MOTHMAN SUCKS (AND OTHER POINT PLEASANTRIES): an excerpt from upcoming pseudofiction INDRID COLD IS DEAD
June, 2024 - downtown DC.
“Not all heroes wear capes.” – Aquaman
I am preparing my brains out for another sortie into the luscious innards of West Virginia, where I shall attend the grand opening of the Grafton Monster Museum (in a kook-centric bookstore on the main drag of the Grafton Monster’s eponymous hometown).
Driving in West Virginia is not for the weak of spirit. There are biker gangs, falling rocks, potholes the size of fully-grown manta rays, a technicolor variety of aspiring roadkill, tar pits, sand pits, leftover pterodactyls, Middle Earth holdouts, and “blackout areas,” where wireless internet curls up into a whimpering little ball and you have to consult esoteric stars like Alpheratz and Zeta Fuqmuhlife for direction.
I was to launch my ex-girlfriend’s little Audi back and forth from Grafton, were it not for a recent G-rated liaison with her that inspired her current boyfriend, some thin-headed ratero type who looks like he’s not had a warm meal in six to eight weeks, to threaten to make manifest her secret mild salsa recipe so I will be taking my boss’s vehicle instead—a babyshit-blue minivan that’s old as time itself.
Of course, this is all assuming that I live through tonight…
“You goddamn sausage eaters!” my friend Michaela hollered into the phone. “We will invade the holy spirit out of you sons of bitches!—and this time we ain’t taking prisoners!” Michaela was the big kahuna at the Italian Cultural Institute and was on the phone with the Austrian ambassador, who had just informed Michaela that the Italians were to bring only cold food to the EuroAsia Shorts Festival, a film event being held at the Austrian embassy tonight.
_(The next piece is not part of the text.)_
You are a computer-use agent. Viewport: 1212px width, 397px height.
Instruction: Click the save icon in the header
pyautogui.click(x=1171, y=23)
Not only will I be attending this event, but I am in charge of all the food for the Italian attaché. I manage a kooky little Italian joint in downtown DC and my boss had whipped up enough hot-as-lava polpettine al forno and arancini siciliano to feed the whole cast of La Citta Delle Donna and now here the Austrians were telling Michaela and company you’ll eat cold caprese and like it. “I’m a serious as a snake bite, you Crypto-Stasi spinster! Italy is the culinary capital of the galaxy, whereas Austria was eating bugs and tree bark until like three Thursdays ago,” Michaela said, bug-eyed with rage. “Oh, and sausage, you’re right. Sausage upon sausage upon sausage… Let me guess, you will be offering sausage at the screening tonight, Herr Ambassador? Twenty different types of sausage, and each link with that stupid little flag of yours sticking off it… Hello? Hello? Porca vacca, that son of a bitch hung up on me… Van, I regret to inform you we may have to go to war tonight.”
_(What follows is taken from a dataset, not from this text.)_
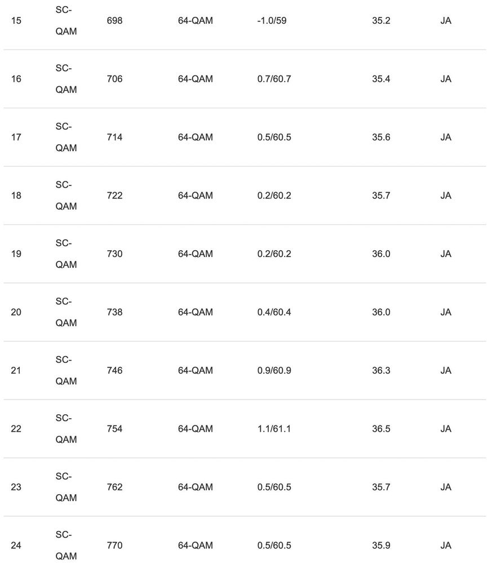The image size is (492, 563).
Task: Click the JA cell in row 24
Action: pos(446,546)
“Whatever you say, Capitano,” I said, shrugging. I am about as Italian as a bowl of Gaeng Daeng pudding but here I am about to jump boner-first into a shiny new continent-sized bloodbath. Ah well. Better people have died for less noble causes. Besides, I kinda always did hope I died on a Friday…
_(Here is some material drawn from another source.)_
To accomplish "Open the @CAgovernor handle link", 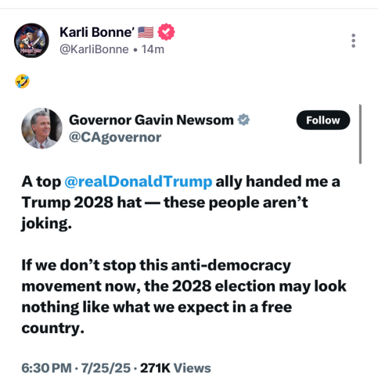I will [115, 138].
Okay, back to West Virginia. To paraphrase that slinked-out gringo from Talking Heads: How did I get here?
My infatuation with West Virginia began in 2015 at the Mothman Festival in Point Pleasant, a living breathing Twilight Zone episode of a town that’s nestled into where the Ohio River meets the Kanawha way over on the western fringe of the state.
The Mothman Festival is a basically a flea market/jamboree for cryptidistas, ghost trackers, kooksters, ufologists, podcast bros, and every other strain of occupation that won’t win you any points on a Scrabble board.
The story of Mothman is well known, and it is a story with many exclamation points and question marks but few commas and periods. Sightings of winged humanoid critters reach back to ancient times, but Mothman’s main stage debut was in the guts of the late ‘60s, back when they called him Birdman and the Man-Sized Bird and other Sesame Street-inspired kookacana.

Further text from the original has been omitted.